-------- Extracted text

Though this caller can be used for a variety of species, I thought it most applicable to post it in the coyote hunting
I had the oppurtunity to purchase a Foxpro Wildfire
electronic call. Being of a “thrifty” (cheap) nature I generally would not normally plunk down X amount of cash on anything without researching an item to death, and also being of a thrifty nature, would probably not plunk down a lot of cash on a call that I’d probably only use casually or on a seasonal basis.
However after a few gift certificates I decided on getting a Wildfire
, and after tinkering with it, I can say that I should have spent the money on one years ago.
The Wildfire lists for around $200.00, and so far I’ve found it to be worth every penny, and is shortly going to be taking the place of my other cheap E calls. It has a ton of features and adaptability, even more than what is commonly advertised or talked about in other reviews, is very portable and light, has a very good range and volume, and is adaptable to upload your favorite MP3, WAV, and Foxpro
calls. More on downloading / uploading additional calls later.
The call comes with 35 calls programed, with the ability to store 200.
Programming and switching SD cards allows limitless amount of calls to be used, or specific species cards could be made and used.
To start the Wildfire comes with the main unit. I’ll spare photos as there are a ton of them and videos alike on several vendors of the call, along with the specifications on dimentions and weight. I can say that with the batteries (4 AA) in it, it is very light weight, compact, and easy to carry even in a small backpack. Comparable in size to a cheap 4 D cell or 12V flashlight. The batteries are not rechargeable in the unit if rechargeable batteries are preferred. The unit has a built in handle, though a little tight if wearing heavy gloves, but not enough to really be concerned about. There are also built in loops for adding a carrying strap if so desired.
There are two compartments in the main unit, 1 for the batteries (Foxpro
suggests a 20+ hour runtime on fresh batteries), and 1 for the SD card / downloading / uploading jack (USB 2.0 port). You will need a USB wire if you choose this route, there is not one included. The main unit also sports a threaded adapter on the bottom to mount to a tripod or something else to elevate it off the ground. Be aware that the unit is not waterproof.

----------------

### Exercise goal
According to the review of the Foxpro Wildfire, what kinds of calls can a user upload to the device? List each one.

-------- Items

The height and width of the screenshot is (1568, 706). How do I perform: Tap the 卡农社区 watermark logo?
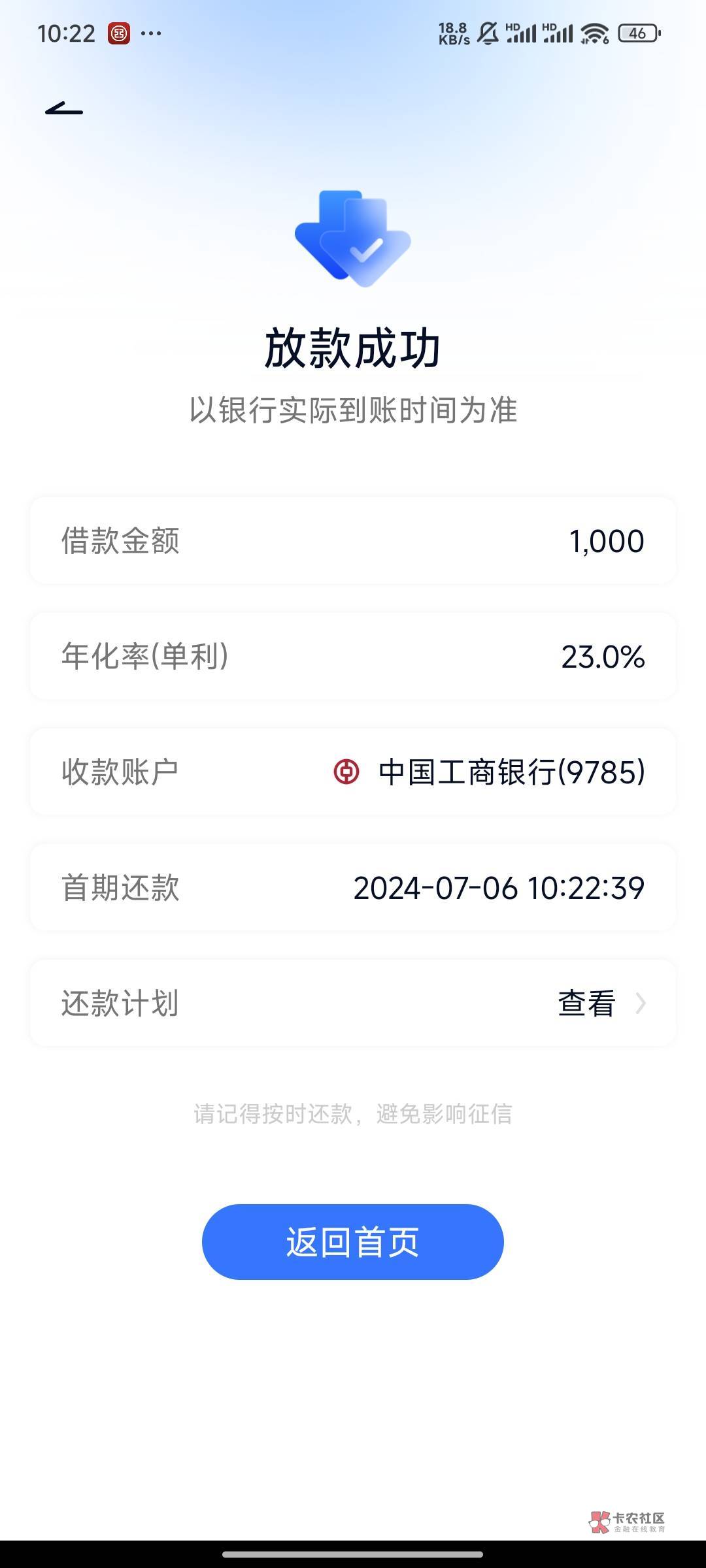click(x=627, y=1522)
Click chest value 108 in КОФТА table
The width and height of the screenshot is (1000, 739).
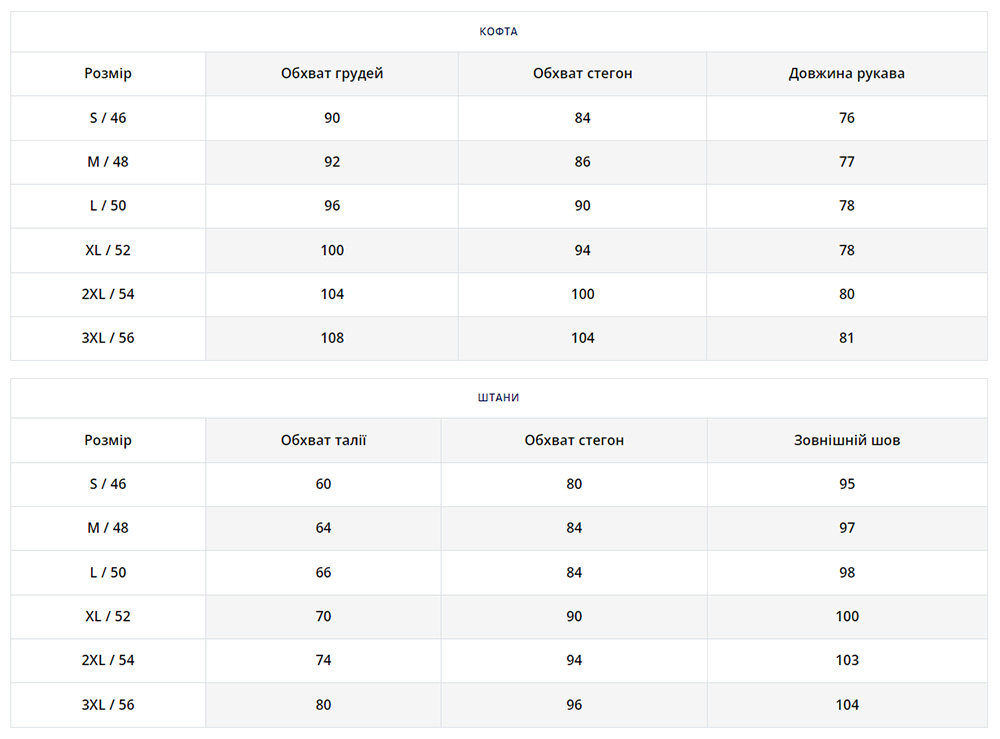click(332, 338)
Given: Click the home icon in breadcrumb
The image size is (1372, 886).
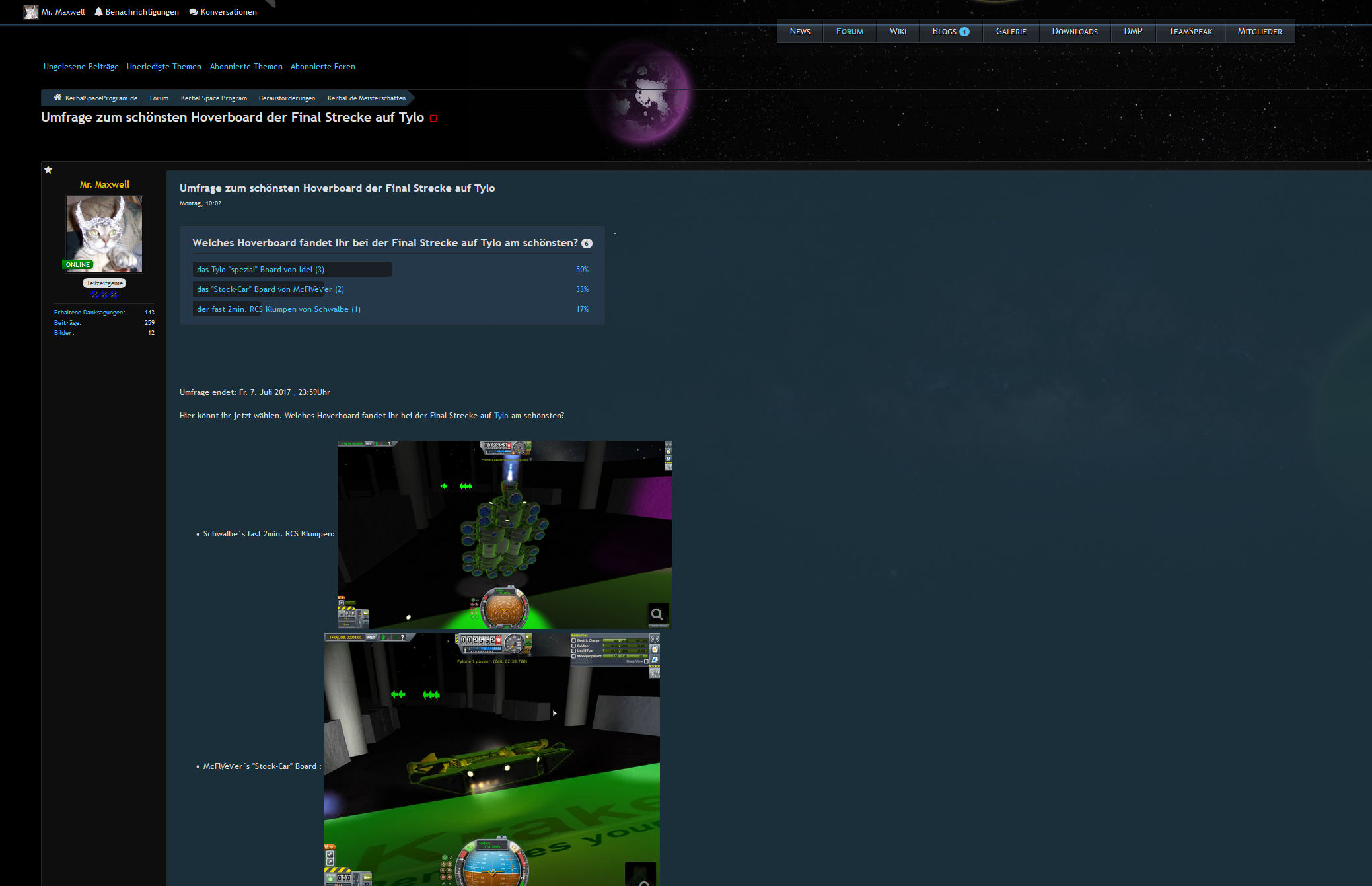Looking at the screenshot, I should click(57, 98).
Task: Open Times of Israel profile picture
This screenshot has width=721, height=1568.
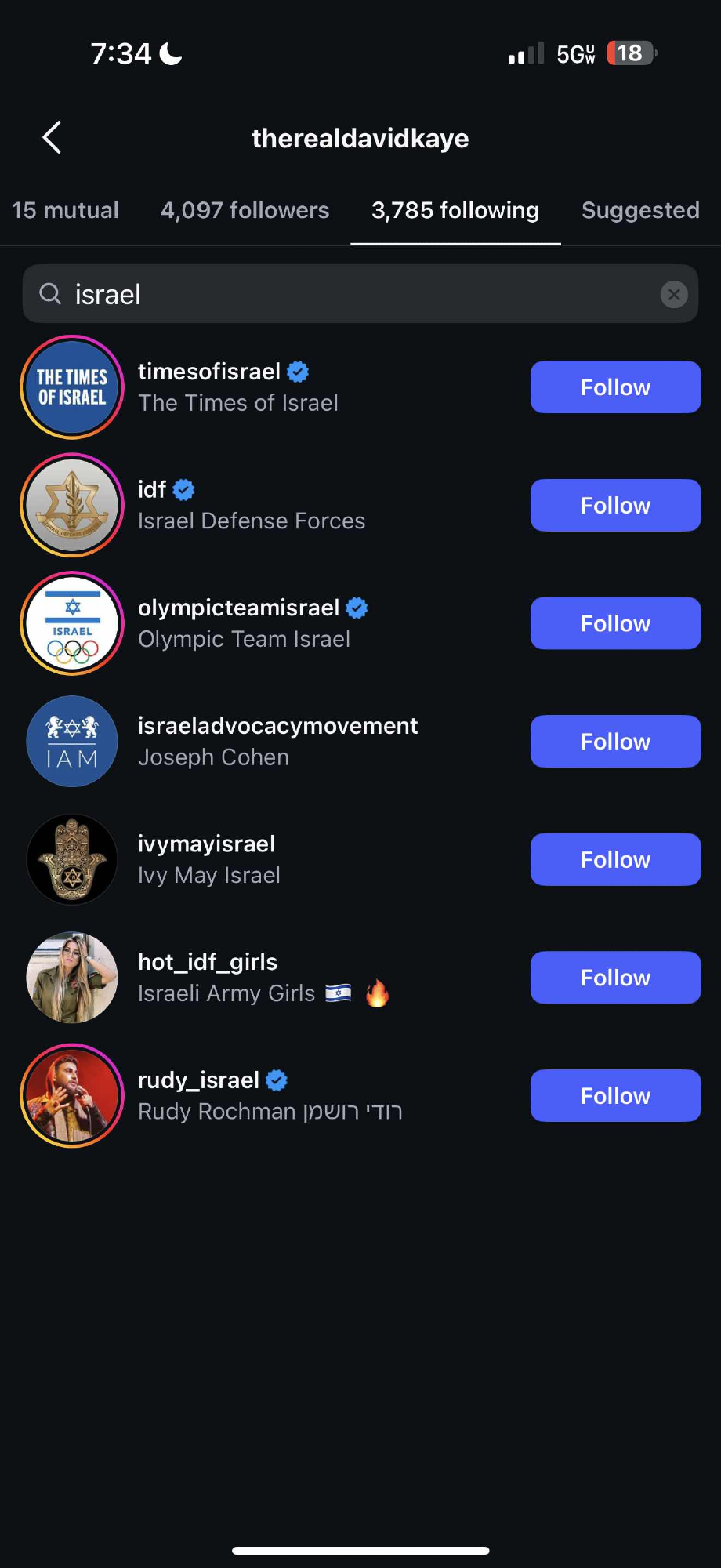Action: (72, 387)
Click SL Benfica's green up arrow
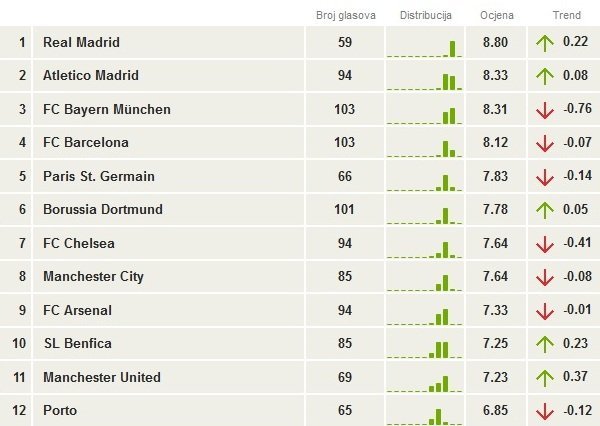Screen dimensions: 600x426 click(x=545, y=344)
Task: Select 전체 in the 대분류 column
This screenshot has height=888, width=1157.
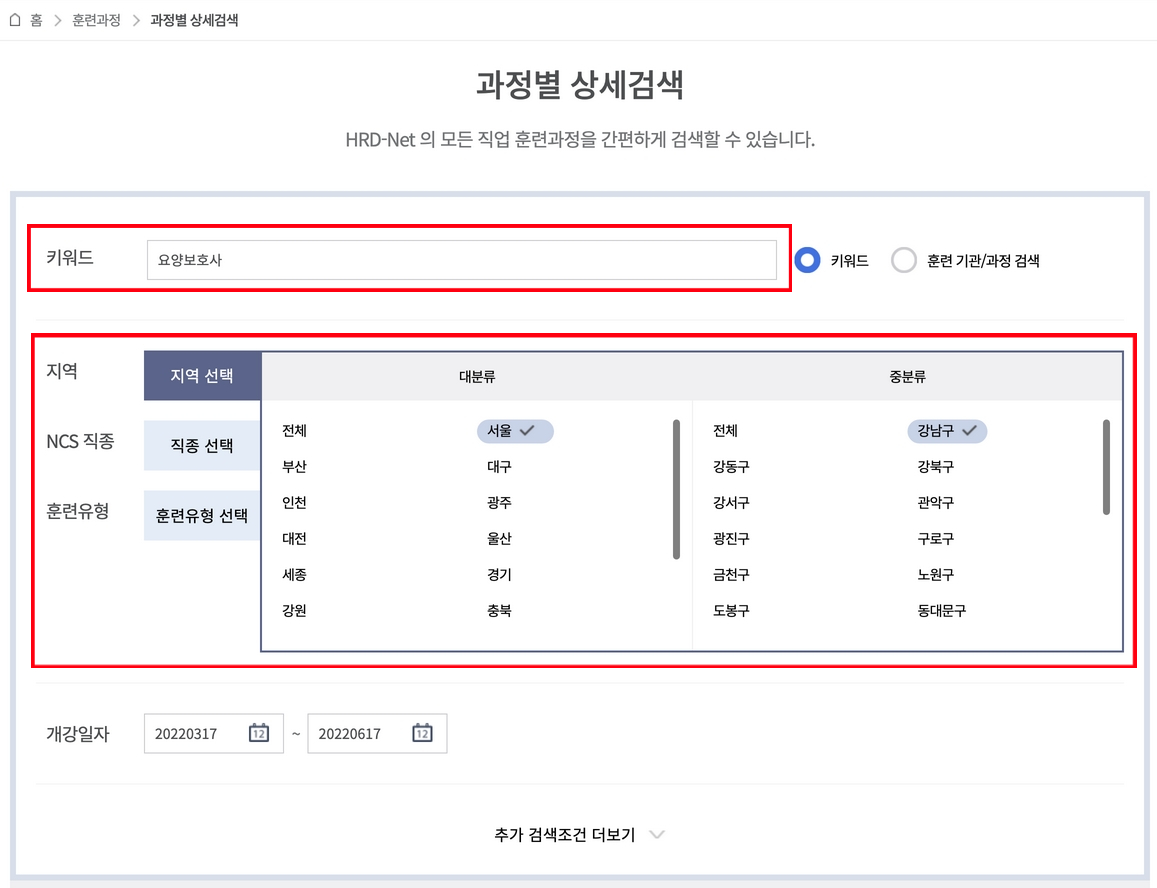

----------------

### Task answer
- MP3
- WAV
- Foxpro calls